Clay Butler, a 27-year-old evangelical Christian from California, points to a group of children playing in the street and said, "I know kids in that group who are being trafficked. I know the situations, I know the brothels that they're in."
Butler runs a community center in the village of Svay Pak, the epicenter of Cambodia's raging child sex trafficking epidemic. It's a place where, on any given night, many of the children will be sold -- by their own parents -- for sex with strangers.
He is one of many American Christians who have come to this impoverished, war-ravaged country to protect some of the world's most vulnerable children.
"I think the most exciting part of Christianity is living it out," Butler said. "This stuff is not fun at all, but there is a deep fulfillment in laying your life down for somebody else."
Other Americans Christians are practicing an even more daring version of their faith. A group called the International Justice Mission regularly sends undercover agents into the brothels to gather video evidence. The group then works with local police to bust suspected sex tourists, oftentimes American men.
They also rescue child sex slaves like Bella, a 15-year-old who says she was forced by pimps to have sex every day.
Bella was sold into slavery by her mother. In Cambodia, it can be astonishingly easy to buy a child from the family. During a recent visit to Cambodia, ABC News was able to negotiate -- in broad daylight -- with the mother of a 15-year-old girl. The mother said she was willing to sell her daughter to a foreigner for marriage.
When asked how much it would cost, the mother answered, through a translator, "It's up to you."
In response to a question about whether her daughter had been with another man before, she said, "No, no, no. If you don't trust you can take her to the hospital… for a medical examination."
So why is it so easy to buy a child on the streets of Cambodia? Poverty is one explanation, but some Christians say the ghosts of history play a role.
Cambodia endured a massive genocide in the 1970s, during which children were forced to spy on and even execute their parents -- and the educated and religious communities were nearly wiped out.
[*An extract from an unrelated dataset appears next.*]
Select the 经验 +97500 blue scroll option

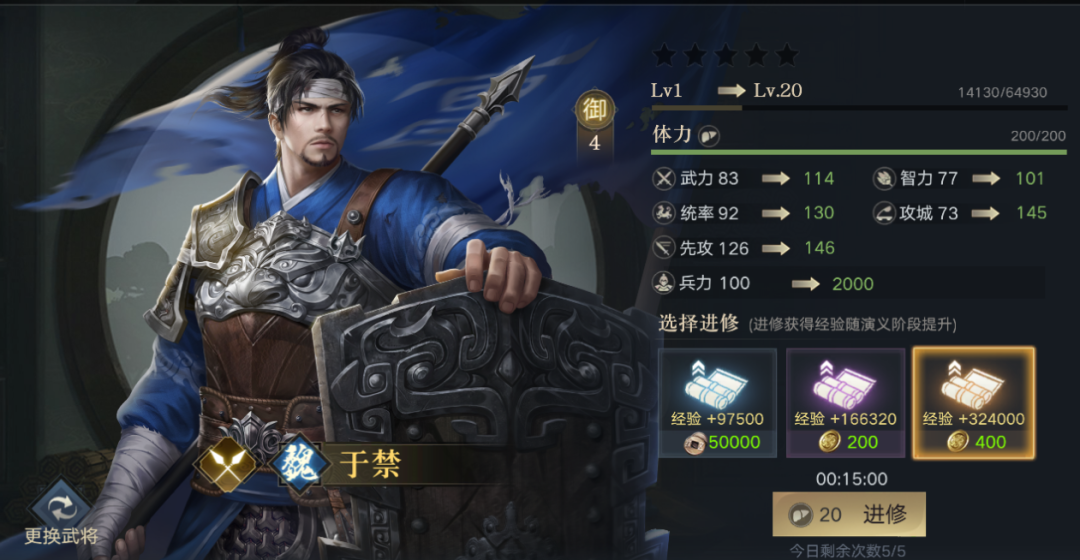click(x=718, y=403)
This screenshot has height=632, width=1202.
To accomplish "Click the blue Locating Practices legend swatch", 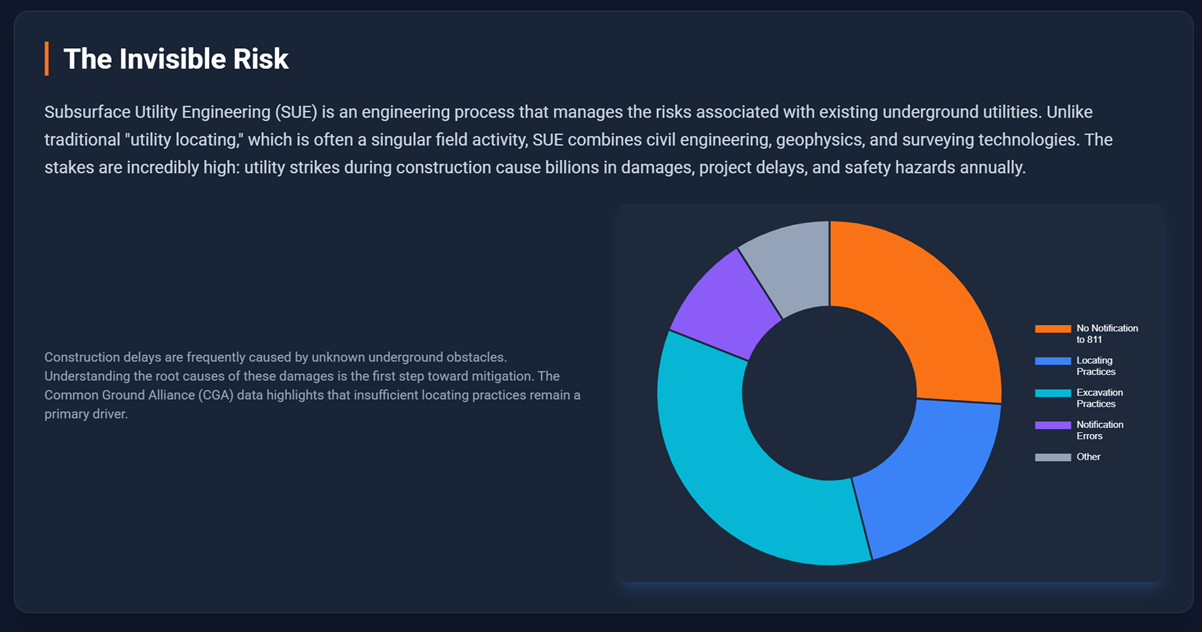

Pastor Don Brewster, who runs a shelter for former child sex slaves and works with Clay Butler, said he believes that Cambodia now suffers from a moral vacuum.
"These families will take a loan to buy a TV which they can never pay," Brewster said. "They can't feed themselves, never mind buy a TV, but they know, 'Hey, I've got my ace in the whole. I can sell my daughter.'"
Bella, the 15-year-old rescued by the International Justice Mission, is now staying at Pastor Brewster's shelter, where she said she is finally getting help.